The third son of the rector of Penygoes in Montgomeryshire, Wales, Richard Wilson received an excellent grounding in classical literature from his father. In 1729 Richard went to London "to indulge his prevailing love for the arts of design," and there he trained under an obscure portrait painter, Thomas Wright. Family connections with the aristocracy helped Wilson to get portrait commissions, including one from the royal family, but his reputation among artists was chiefly for topographical landscapes imbued with a strong feeling for open-air naturalism. In 1746 he painted the Founding Hospital and St. George's Hospital for the Founding Hospital.
In 1750 Wilson went to Venice and about a year later to Rome, where Salvator Rosa was his chief model for dramatic landscapes with storms, shipwrecks, and bandits. For six years Wilson made an intensive study of the Italian landscape, especially scenes with classical associations, working up his open-air sketches into studio pictures, strongly influenced in his handling of light and air by the Dutch masters and in his composition by Gaspard Dughet, Nicolas Poussin, and Claude Lorrain.
After his return to England in 1756 or 1757, Wilson took an apartment in the Great Piazza in Covent Garden, where he also had a studio for his pupils. He made his chief bid for fame with a number of versions of the Destruction of the Daughters of Niobe, one of which was exhibited at the Society of Artists in 1760. The verdict of Sir Joshua Reynolds was unfavorable, but in any case the taste of the aristocracy was not for heroic essays in the sublime, corresponding to the theories of Edmund Burke, but for pictures of their country houses elevated by the style of Claude Lorrain and for Italian scenes that reminded them of their grand tours.
Between 1765 and 1769 Wilson gave up his apartment in Covent Garden. Elected a foundation member of the Royal Academy in 1768, he established a practice both substantial and lucrative, but sporadic ill health, generosity, touchiness, and the unremunerative proportion of his time devoted to uncommissioned heroic landscapes all contributed to the decline of his fortune. His appointment as librarian to the Royal Academy in 1776 was largely a charitable gesture.

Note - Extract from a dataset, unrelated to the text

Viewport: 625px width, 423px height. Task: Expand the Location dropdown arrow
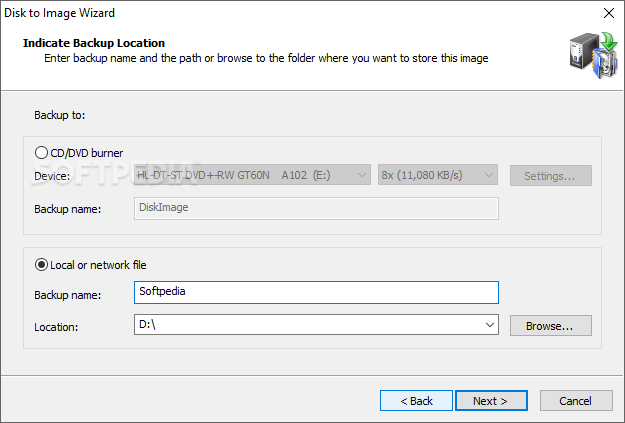pyautogui.click(x=490, y=325)
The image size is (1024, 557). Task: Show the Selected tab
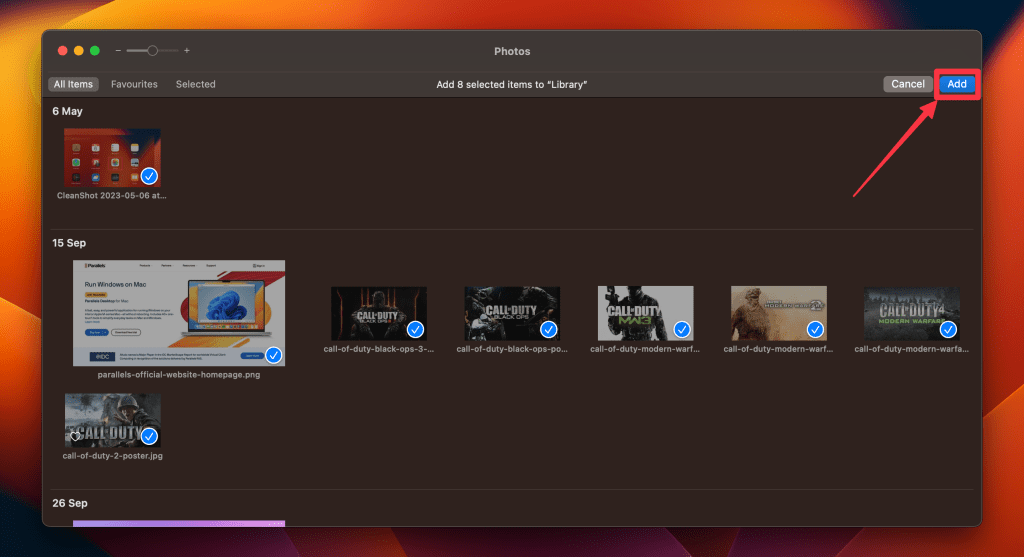(x=195, y=84)

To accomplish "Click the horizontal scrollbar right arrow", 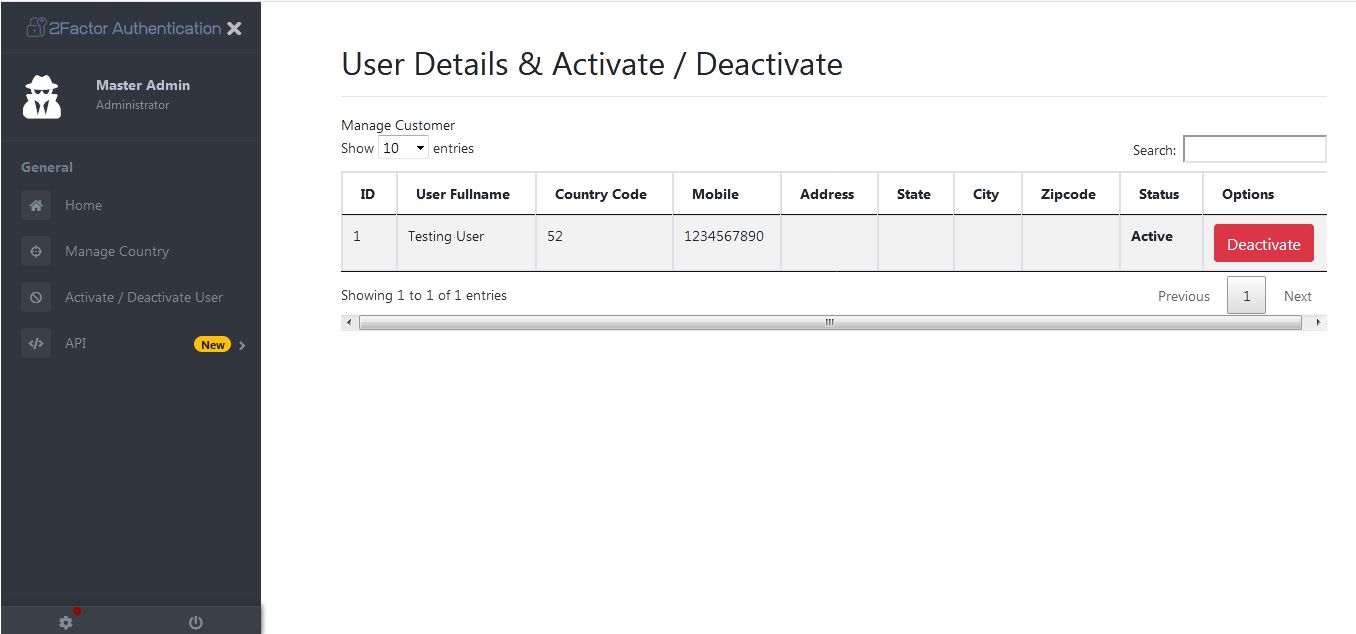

Wilson frequently visited his beloved Wales, and he retired there in 1781. He died in Colomendy, Denbigshire, the following year. His Welsh landscapes, such as Snowdon (ca. 1766) and Cader Idris (ca. 1774), and views of the English countryside are highly original paintings which announce the romantic exaltation of nature and solitude.
Further Reading
- The standard authority for Wilson's life and work is W. G. Constable, Richard Wilson (1953), which contains nearly 400 illustrations. An excellent appreciation of Wilson is in Ellis Waterhouse, Painting in Britain, 1530-1790 (1953; 2d ed. 1962).